• What you will do: Count the lines in the data below holding the string "message" and write the total by itself.

• Records for this exercise:
——

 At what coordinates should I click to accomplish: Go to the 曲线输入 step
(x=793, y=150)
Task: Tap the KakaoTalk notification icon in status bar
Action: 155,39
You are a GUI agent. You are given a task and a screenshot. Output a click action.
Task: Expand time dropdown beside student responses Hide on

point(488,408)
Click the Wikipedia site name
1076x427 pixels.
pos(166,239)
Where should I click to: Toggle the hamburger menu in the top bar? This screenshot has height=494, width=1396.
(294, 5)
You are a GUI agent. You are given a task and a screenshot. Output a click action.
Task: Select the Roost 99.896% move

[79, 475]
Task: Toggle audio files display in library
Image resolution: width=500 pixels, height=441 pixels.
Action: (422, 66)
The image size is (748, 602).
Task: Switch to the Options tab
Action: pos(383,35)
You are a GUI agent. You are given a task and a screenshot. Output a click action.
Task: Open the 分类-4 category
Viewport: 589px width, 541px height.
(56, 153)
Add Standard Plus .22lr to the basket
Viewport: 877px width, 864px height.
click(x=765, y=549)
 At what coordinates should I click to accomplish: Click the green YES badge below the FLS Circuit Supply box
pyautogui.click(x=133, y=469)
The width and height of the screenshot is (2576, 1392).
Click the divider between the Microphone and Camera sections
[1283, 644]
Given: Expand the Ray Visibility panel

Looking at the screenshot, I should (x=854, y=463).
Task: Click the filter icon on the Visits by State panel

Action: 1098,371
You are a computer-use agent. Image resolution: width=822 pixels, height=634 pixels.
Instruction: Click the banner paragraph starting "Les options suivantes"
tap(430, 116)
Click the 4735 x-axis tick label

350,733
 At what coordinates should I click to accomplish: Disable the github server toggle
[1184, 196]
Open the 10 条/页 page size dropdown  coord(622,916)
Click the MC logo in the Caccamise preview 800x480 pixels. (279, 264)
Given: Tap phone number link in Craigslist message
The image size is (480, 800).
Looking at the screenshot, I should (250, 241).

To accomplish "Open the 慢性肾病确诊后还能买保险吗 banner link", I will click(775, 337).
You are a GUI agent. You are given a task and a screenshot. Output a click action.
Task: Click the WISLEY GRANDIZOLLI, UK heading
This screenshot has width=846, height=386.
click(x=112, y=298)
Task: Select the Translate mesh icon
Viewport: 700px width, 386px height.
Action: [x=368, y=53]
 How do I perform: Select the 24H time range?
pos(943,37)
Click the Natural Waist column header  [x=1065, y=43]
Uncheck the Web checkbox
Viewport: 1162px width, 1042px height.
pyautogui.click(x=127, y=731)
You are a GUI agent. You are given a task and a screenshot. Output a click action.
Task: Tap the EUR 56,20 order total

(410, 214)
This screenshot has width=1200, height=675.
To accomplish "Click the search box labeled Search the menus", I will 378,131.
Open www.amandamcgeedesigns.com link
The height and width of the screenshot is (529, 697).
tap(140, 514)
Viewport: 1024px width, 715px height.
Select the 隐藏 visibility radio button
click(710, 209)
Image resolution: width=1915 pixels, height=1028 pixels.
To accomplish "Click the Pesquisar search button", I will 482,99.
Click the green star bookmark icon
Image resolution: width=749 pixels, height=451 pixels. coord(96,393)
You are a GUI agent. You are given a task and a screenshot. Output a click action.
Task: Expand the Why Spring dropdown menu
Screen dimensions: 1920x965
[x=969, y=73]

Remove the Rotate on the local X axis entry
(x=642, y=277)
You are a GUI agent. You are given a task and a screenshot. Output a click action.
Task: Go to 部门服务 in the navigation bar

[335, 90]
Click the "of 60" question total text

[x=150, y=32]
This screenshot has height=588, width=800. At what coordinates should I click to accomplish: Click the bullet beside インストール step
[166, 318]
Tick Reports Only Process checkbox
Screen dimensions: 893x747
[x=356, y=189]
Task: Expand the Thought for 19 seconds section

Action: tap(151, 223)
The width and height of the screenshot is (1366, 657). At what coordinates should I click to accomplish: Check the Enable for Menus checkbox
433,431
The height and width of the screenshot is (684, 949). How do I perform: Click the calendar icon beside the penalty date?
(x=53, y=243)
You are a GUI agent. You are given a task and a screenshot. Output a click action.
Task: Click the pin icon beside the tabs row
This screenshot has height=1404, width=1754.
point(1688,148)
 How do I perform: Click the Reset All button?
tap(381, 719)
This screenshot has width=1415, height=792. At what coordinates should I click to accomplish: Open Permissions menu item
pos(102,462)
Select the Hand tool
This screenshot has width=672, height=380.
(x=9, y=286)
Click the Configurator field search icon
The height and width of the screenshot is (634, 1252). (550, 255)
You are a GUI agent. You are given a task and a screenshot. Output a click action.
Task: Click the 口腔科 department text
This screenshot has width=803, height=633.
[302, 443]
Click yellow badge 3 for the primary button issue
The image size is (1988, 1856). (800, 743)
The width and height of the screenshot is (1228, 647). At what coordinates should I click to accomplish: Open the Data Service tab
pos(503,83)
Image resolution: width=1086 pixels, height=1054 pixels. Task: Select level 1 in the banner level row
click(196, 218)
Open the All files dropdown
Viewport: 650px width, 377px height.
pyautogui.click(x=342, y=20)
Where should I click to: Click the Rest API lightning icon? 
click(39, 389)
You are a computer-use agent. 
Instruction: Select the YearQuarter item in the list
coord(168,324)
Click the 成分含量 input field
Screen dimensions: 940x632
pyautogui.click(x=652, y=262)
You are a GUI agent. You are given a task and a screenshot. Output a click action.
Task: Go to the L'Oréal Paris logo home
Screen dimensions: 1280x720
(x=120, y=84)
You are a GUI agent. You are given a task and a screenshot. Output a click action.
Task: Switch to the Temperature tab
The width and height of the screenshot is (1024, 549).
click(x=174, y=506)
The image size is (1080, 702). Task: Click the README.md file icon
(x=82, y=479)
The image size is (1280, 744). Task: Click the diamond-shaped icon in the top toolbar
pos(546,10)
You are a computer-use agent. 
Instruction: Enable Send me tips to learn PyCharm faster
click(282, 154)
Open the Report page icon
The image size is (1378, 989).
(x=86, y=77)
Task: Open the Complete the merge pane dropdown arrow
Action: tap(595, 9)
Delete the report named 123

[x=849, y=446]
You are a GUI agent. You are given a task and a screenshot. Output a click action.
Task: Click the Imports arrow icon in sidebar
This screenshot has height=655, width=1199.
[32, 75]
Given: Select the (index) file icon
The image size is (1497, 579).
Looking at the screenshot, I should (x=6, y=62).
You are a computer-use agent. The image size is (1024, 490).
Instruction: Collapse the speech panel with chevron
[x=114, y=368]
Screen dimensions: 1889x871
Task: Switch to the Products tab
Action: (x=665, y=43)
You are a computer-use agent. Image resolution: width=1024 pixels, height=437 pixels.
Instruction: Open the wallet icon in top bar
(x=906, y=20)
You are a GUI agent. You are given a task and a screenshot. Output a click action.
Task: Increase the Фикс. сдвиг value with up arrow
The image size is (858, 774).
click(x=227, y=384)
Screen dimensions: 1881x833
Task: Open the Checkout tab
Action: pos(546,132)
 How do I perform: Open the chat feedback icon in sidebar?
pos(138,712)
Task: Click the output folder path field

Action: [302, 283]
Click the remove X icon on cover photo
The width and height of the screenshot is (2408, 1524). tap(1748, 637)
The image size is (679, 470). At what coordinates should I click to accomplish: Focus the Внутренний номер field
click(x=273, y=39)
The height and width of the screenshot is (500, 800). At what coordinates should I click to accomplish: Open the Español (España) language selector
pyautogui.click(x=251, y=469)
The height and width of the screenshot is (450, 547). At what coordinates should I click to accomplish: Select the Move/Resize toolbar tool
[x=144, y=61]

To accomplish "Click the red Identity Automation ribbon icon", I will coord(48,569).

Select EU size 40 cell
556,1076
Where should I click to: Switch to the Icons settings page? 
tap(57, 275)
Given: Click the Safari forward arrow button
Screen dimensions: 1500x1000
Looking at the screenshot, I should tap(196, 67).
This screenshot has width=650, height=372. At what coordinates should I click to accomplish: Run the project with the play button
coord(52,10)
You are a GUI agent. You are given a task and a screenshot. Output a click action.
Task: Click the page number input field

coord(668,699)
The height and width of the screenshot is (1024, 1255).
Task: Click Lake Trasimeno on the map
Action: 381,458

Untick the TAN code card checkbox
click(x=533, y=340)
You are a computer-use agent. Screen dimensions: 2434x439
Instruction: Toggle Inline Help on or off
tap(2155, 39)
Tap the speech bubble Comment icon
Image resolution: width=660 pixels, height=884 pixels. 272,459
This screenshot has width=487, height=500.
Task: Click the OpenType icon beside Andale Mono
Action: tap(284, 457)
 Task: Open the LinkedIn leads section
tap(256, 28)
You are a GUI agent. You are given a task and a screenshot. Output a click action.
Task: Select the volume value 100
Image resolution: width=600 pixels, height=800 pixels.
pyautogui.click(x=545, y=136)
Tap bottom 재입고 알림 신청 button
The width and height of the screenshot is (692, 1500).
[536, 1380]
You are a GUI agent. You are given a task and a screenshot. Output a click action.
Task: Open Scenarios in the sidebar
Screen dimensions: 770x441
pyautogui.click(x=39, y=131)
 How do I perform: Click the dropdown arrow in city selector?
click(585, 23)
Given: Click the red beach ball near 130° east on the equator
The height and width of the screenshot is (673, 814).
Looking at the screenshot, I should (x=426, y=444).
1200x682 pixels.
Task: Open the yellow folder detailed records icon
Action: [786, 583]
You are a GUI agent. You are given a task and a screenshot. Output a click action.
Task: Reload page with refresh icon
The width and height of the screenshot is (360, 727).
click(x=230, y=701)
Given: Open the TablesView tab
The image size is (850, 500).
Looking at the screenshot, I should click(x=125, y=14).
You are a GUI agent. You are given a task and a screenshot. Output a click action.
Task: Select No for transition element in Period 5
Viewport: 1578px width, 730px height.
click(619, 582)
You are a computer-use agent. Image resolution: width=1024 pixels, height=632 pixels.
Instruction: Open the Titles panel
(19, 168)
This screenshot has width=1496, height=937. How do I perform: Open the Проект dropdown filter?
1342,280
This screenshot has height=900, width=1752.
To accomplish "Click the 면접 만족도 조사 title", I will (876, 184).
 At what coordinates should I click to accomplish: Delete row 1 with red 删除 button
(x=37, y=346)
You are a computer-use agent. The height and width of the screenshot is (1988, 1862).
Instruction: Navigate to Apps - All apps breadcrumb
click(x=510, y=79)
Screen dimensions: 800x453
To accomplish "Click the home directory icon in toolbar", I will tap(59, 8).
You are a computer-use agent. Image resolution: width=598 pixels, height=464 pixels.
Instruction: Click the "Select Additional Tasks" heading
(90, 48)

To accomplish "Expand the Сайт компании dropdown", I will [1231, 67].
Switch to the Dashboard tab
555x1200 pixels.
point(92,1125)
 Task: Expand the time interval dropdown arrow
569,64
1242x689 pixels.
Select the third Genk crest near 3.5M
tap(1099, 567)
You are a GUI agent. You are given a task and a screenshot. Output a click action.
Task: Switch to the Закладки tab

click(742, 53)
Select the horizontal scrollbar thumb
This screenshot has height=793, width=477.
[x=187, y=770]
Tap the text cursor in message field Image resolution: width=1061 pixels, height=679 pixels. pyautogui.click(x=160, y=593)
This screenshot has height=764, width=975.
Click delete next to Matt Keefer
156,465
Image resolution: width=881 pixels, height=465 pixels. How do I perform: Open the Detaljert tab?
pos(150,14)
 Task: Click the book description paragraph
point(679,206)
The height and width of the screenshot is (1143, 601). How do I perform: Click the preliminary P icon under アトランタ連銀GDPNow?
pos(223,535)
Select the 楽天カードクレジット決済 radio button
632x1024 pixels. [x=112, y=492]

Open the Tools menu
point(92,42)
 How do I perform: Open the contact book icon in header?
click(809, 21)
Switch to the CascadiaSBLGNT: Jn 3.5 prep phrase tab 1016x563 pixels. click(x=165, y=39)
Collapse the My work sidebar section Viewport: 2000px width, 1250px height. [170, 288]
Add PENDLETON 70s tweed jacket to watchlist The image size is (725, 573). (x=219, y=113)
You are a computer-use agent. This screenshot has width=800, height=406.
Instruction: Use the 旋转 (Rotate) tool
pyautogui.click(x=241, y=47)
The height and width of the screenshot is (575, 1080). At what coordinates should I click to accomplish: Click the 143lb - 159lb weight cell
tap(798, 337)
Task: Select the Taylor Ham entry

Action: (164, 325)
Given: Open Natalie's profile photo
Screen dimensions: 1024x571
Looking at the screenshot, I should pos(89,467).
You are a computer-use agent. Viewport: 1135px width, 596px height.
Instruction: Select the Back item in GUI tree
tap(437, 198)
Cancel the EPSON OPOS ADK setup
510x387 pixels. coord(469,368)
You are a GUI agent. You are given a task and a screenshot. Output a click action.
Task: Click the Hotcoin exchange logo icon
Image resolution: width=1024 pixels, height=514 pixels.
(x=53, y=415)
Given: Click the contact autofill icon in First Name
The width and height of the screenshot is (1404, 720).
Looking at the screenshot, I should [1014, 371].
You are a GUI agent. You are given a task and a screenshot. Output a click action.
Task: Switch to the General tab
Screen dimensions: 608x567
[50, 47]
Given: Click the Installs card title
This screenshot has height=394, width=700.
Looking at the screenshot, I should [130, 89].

——

• Final answer: 2